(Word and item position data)
------------------------------------

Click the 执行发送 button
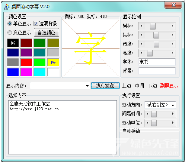 point(105,86)
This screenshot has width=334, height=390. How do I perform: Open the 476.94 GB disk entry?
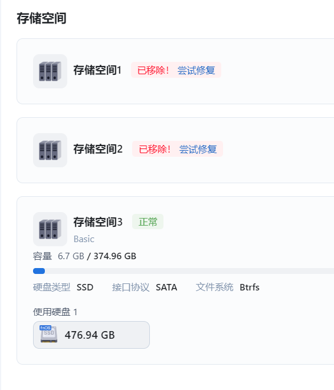pos(91,335)
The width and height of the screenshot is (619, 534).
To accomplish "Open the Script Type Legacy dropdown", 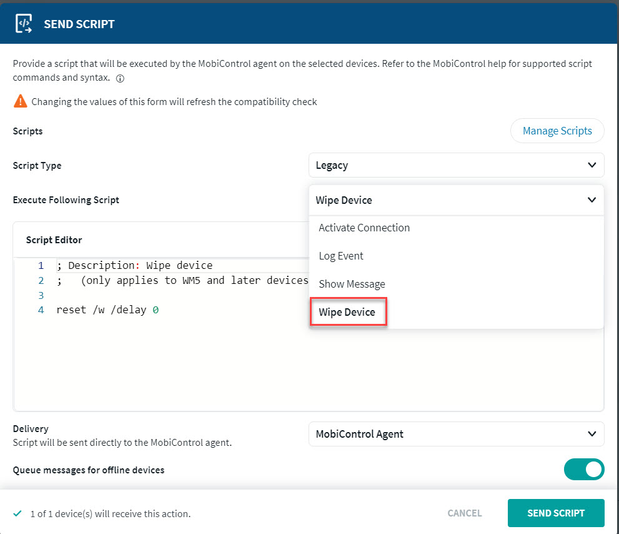I will [456, 165].
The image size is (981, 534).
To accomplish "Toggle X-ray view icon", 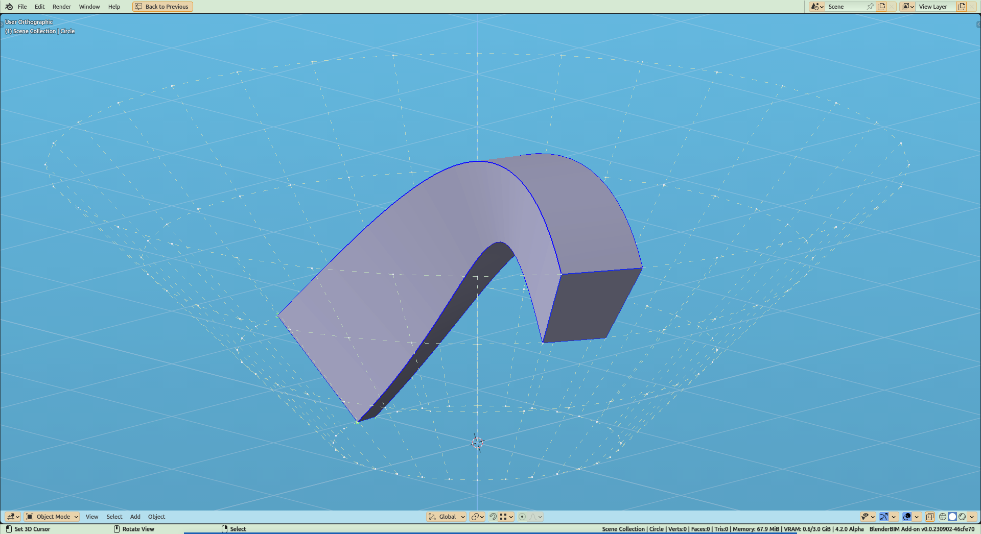I will click(930, 517).
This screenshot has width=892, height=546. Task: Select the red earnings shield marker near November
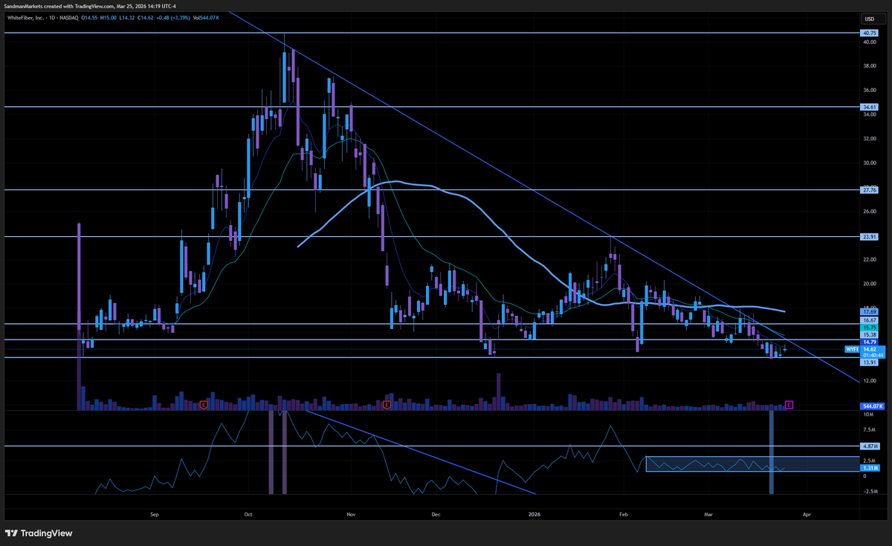[387, 405]
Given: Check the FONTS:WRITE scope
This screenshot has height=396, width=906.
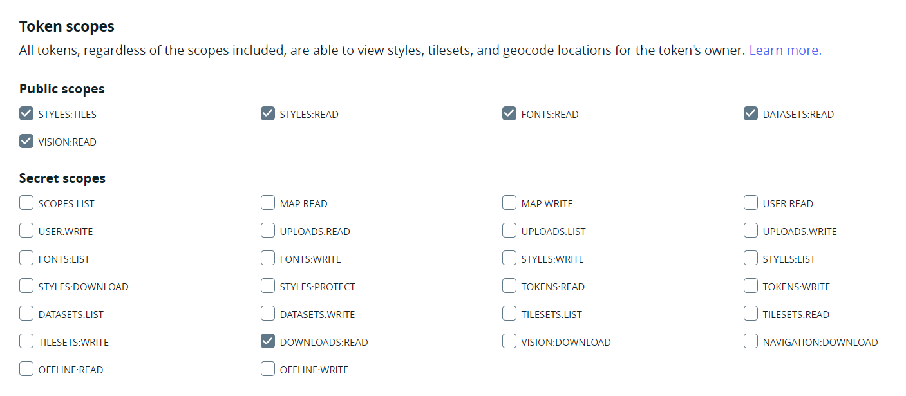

------------------------------------

## TASK TO COMPLETE:
How many lines in the material above contain the string "This"? Give only the number.

## OUTPUT OF THE TASK:
3